As my esteemed colleague BEagle pointed out in his post though, a "real spin" is a condition which will continue in a metastable fashion unless active control inputs are made to recover. This recovery is not really intuitive, and is the reason why (IMHO) it's absolutely necessary that this training be included as part of basic pilot training. Several posters in this thread(myself included) have related stories about how they would be dead now (instead of just irritating to the rest of you who know obviously know everything) had we not been taught to recover from a fully developed spin.
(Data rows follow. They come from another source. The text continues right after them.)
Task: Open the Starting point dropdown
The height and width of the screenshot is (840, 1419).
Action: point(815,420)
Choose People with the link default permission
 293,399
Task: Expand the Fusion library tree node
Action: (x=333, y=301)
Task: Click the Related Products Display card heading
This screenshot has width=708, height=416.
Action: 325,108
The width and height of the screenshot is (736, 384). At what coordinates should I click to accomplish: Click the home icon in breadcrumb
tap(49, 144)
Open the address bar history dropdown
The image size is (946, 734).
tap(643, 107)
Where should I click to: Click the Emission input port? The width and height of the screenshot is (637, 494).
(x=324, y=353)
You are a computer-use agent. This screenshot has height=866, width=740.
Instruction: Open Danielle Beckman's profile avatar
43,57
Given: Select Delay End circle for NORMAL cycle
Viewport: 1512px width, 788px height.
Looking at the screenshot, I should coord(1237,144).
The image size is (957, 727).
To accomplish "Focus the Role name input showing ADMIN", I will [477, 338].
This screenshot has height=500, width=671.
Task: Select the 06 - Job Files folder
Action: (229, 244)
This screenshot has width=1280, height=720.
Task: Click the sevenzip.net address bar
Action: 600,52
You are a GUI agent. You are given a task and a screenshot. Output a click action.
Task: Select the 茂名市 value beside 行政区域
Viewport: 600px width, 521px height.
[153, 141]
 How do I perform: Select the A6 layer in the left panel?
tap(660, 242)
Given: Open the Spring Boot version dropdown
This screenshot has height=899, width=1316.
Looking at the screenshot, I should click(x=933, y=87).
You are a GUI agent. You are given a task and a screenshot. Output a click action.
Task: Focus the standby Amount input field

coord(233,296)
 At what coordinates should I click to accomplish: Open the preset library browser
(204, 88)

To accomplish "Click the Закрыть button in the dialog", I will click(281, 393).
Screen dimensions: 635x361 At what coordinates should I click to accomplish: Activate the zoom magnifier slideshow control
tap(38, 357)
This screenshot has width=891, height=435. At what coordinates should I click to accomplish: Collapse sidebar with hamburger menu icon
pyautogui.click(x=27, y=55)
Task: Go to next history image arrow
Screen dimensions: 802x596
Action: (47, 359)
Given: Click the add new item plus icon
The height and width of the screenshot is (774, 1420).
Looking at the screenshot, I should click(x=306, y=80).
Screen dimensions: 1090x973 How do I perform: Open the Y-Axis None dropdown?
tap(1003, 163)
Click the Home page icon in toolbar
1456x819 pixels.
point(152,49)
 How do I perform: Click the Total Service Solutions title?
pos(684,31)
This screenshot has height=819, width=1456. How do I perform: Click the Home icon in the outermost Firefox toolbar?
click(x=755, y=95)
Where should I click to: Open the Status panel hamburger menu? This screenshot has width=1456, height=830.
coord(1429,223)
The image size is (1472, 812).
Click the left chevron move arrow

I'd take issue with you a bit there. In the phrase "Basic Pilot Training" the important word is the first one. It is no more "absolutely necessary" that a student is taught in
basic training how to recover from a fully developed spin than it is for him to be taught to recover from an inverted high speed dive by rolling rather than pulling through. What is important is for him to recognise the incipient stages and instinctively recover. Fully developed spins don't need to be part of basic training any more than drifting a car round a corner needs to be part of learning to pass the driving test.
I'd exempt glider pilots from that because they are as a matter of course flying at far more extreme attitudes than a spamcan driver.
Spin training is IMHO best left until after basic training has been completed. Having done it in a Tomahawk and been too scared to look over my shoulder for the source of the terrible creaking noises I'd prefer it to be done in a more robust aircraft, with parachutes.